Some of my earliest results were somewhat passable. The problem I had with some of those is that they summarized a bit too close to the source material, or else they were not necessarily correct. For instance:

Model prompt >>> What is fracking?
======================================== SAMPLE 1 ========================================
Fracking is an unconventional method of extracting natural gas from shale rock. The process uses high pressure water to crack open the rock and release the gas. The gas is then injected into the ground to release water.
The process is controversial because it can release large amounts of methane, a greenhouse gas that can cause global warming.
The Environmental Protection Agency (EPA) has said that fracking is safe and that the process is safe for drinking water.
What are the environmental benefits of fracking?
Fracking has been used in the United States since the 1970s, but it has only been used in the past two years.
The Environmental Protection Agency (EPA) has said that fracking is safe and that the process is safe for drinking water.
The EPA also said that the process can help reduce the amount of water needed to produce gas.
What is the impact of fracking on the environment?
The EPA has said that fracking can reduce the amount of water needed to produce gas.
The process also has the potential to release large amounts of methane into the atmosphere.
What are the environmental benefits of fracking?
Fracking has been used in the United States since the 1970s, but it has only been used in the past two years.
The EPA has said that fracking is safe and that the process is safe for drinking water.

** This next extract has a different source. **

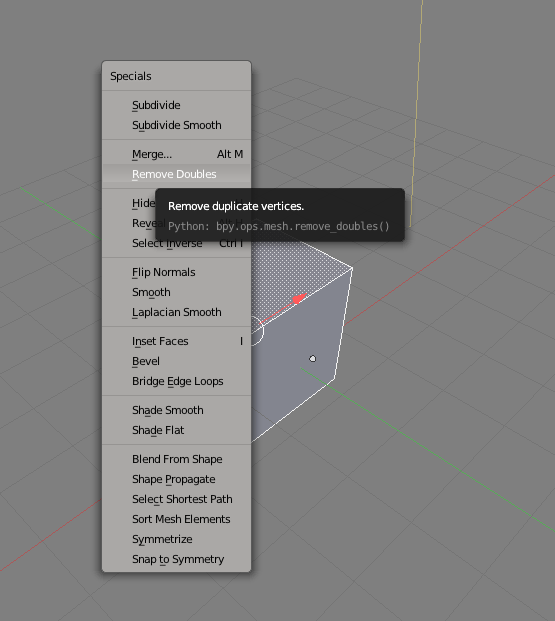Select Symmetrize from the menu
The image size is (555, 621).
(176, 539)
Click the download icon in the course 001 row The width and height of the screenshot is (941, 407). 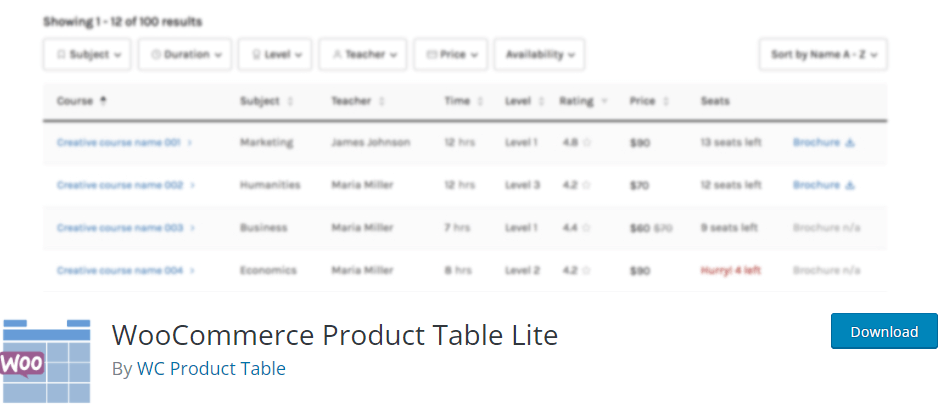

The above has some potential, but there’s also a lot to clean up. Running through GPT-2 felt like a trip for a bit until I hit the following:

Model prompt >>> What is SEO Search Engine Optimization?
======================================== SAMPLE 1 ========================================
SEO is the process of finding and ranking for relevant keywords in search engines.
SEO is the process of finding and ranking for relevant keywords in search engines.
SEO is the process of finding and ranking for relevant keywords in search engines.
SEO is the process of finding and ranking for relevant keywords in search engines.
SEO is the process of finding and ranking for relevant keywords in search engines.
SEO is the process of finding and ranking for relevant keywords in search engines.
…

While my phrasing may seem a bit awkward, it’s because I was trying to get out of the patterns I had run into with some other similar searches:

Model prompt >>> What is SEO?
======================================== SAMPLE 1 ========================================
SEO is the process of creating a website that is easy for people to find, and easy for them to find a site that they want to buy from. It’s a process that takes a lot of time and effort, and it’s not something that you can just do on your own.
The best way to learn how to do SEO is to read the articles that I’ve written on this blog.
If you’re new to SEO, the first thing you should do is to read the articles that I’ve written on this blog.
Now, if you’re a seasoned SEO, you should read the articles that I’ve written on this blog.
If you’re not a seasoned SEO, you should read the articles that I’ve written on this blog.
If you’re not a seasoned SEO, you should read the articles that I’ve written on this blog.
Now, if you’re a seasoned SEO, you should read the articles that I’ve written on this blog.
Now, if you’re a seasoned SEO, you should read the articles that I’ve written on this blog.
…

And:

Model prompt >>> What is Search Engine Optimization?
======================================== SAMPLE 1 ========================================
Search Engine Optimization is a process that helps you rank higher in search results.
The process is called “optimization” because it helps you rank higher in search results.
What is the difference between a “Rank” and a “Rank” Score?
A “Rank” is a numerical score that is used to rank sites on a website.
A “Rank” Score is a numerical score that is used to rank sites on a website.
A “Rank” Score is a numerical score that is used to rank sites on a website.

A “Rank” Score is a numerical score that is used to rank sites on a website.
…

Obviously, this seems a bit one-sided since the same exact topics kept having the same exact content problems, but I got similar levels of chaos with different topics.

I cycled back to my question about fracking (gives me an indication of political leanings, if any, would be in the system; also, one of the few times I wish I had added to the length):

Model prompt >>> Tell me how fracking works.
======================================== SAMPLE 1 ========================================
Lackey:
It’s complicated. It’s really expensive.
SPONSORED
Donald Trump:
I think it’s actually pretty simple.
Lackey:
I’m sorry.
Donald Trump:
You know, I like to see the best in some of my employees.
Lackey:
I like to see the best in some of my employees?
Trump:
Totally.
Lackey:
I’m sorry.
Trump:
Mostly.
Lackey:
I have a question.
Trump:
My first question is: Why do you do what you do?
Lackey:
Because I like my job.
Trump:
You do?
Lackey:
Why?
Trump:
Because I like my job, and I love the fact that we’re not paying taxes.
Lackey:
Well, we’re not paying taxes.
Trump:
And you’re saying you’re going to do everything that you can to make sure that we’re not paying taxes.
Lackey:
I’m saying that I don’t like it. I want my money back. It’s just that.
Trump:
You know, I don’t like that, and I’m [sic]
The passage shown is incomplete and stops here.